**Your instructions**:
The answer must be every line of the records below that holds the word "Commission".

━━━━━━━━━━━━━━━━

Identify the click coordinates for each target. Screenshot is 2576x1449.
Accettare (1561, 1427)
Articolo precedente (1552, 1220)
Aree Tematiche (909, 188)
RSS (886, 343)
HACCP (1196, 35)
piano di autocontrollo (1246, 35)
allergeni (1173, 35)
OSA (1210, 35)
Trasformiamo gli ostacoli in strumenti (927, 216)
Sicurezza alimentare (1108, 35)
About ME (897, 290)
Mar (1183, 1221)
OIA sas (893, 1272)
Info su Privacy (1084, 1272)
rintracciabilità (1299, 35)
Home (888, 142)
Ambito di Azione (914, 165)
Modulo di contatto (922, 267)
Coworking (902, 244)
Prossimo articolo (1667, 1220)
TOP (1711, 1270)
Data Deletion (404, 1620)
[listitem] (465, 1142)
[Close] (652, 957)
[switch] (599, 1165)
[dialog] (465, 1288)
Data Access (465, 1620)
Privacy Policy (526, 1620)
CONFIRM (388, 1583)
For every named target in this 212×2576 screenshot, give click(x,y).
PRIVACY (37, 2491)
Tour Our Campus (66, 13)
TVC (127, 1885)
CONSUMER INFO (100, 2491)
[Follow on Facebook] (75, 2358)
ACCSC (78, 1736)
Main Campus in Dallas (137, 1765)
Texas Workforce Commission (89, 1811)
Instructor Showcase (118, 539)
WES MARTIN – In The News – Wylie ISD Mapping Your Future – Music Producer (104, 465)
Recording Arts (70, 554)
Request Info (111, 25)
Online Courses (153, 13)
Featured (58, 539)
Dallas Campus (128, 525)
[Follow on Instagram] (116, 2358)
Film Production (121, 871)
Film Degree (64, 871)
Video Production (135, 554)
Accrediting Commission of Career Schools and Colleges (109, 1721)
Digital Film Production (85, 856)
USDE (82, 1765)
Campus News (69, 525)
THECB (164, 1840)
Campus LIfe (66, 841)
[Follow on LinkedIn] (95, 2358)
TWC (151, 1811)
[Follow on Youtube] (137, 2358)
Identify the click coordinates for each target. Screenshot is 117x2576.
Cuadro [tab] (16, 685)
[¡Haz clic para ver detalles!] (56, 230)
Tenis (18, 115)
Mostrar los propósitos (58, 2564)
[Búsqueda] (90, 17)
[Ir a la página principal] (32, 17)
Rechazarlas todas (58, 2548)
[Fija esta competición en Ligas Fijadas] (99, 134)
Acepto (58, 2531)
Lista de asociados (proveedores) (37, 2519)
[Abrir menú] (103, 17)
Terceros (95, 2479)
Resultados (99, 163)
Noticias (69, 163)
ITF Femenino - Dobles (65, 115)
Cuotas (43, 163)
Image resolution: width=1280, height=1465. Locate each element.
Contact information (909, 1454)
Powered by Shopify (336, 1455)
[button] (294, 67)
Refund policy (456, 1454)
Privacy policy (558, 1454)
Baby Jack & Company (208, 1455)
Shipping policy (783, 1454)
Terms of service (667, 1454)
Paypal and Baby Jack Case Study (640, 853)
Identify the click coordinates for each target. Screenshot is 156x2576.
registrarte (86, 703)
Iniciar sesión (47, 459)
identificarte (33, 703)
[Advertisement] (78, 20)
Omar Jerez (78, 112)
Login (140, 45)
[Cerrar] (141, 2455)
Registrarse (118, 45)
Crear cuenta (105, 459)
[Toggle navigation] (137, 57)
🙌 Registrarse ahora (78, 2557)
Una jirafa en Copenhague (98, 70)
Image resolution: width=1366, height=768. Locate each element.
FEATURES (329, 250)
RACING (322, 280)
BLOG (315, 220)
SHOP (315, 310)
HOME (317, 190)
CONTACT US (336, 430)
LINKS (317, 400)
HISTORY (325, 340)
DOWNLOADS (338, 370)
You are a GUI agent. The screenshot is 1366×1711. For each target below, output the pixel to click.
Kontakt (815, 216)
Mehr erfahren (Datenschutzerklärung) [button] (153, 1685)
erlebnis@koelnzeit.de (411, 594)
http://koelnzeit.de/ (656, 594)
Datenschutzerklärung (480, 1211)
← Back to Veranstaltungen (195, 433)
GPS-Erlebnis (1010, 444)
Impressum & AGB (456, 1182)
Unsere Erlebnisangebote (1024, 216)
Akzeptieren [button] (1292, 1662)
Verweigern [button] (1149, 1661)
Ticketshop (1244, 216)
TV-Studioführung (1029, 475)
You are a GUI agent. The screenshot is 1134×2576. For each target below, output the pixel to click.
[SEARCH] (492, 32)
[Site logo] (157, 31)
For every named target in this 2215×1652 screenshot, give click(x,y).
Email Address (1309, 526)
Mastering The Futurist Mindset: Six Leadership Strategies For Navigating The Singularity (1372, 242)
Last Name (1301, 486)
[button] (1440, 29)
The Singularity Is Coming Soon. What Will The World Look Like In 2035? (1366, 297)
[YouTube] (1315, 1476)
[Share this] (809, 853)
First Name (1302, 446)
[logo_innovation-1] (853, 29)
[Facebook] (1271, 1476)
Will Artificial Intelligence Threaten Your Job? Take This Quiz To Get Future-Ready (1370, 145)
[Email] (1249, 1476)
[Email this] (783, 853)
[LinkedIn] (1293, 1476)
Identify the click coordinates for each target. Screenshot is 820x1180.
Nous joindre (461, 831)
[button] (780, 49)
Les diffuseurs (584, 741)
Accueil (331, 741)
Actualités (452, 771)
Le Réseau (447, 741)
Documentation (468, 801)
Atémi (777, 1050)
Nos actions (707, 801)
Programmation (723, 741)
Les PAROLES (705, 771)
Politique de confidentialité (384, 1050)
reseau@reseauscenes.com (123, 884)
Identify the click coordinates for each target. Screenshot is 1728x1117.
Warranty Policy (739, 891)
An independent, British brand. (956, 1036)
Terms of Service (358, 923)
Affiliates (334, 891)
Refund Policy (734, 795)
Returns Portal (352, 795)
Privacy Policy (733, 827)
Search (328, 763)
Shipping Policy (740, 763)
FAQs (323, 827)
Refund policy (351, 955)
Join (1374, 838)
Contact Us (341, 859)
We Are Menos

━━━━━━━━━━━━━━━━

**Finished exercise**:
Texas Workforce Commission (89, 1811)
Accrediting Commission of Career Schools and Colleges (109, 1721)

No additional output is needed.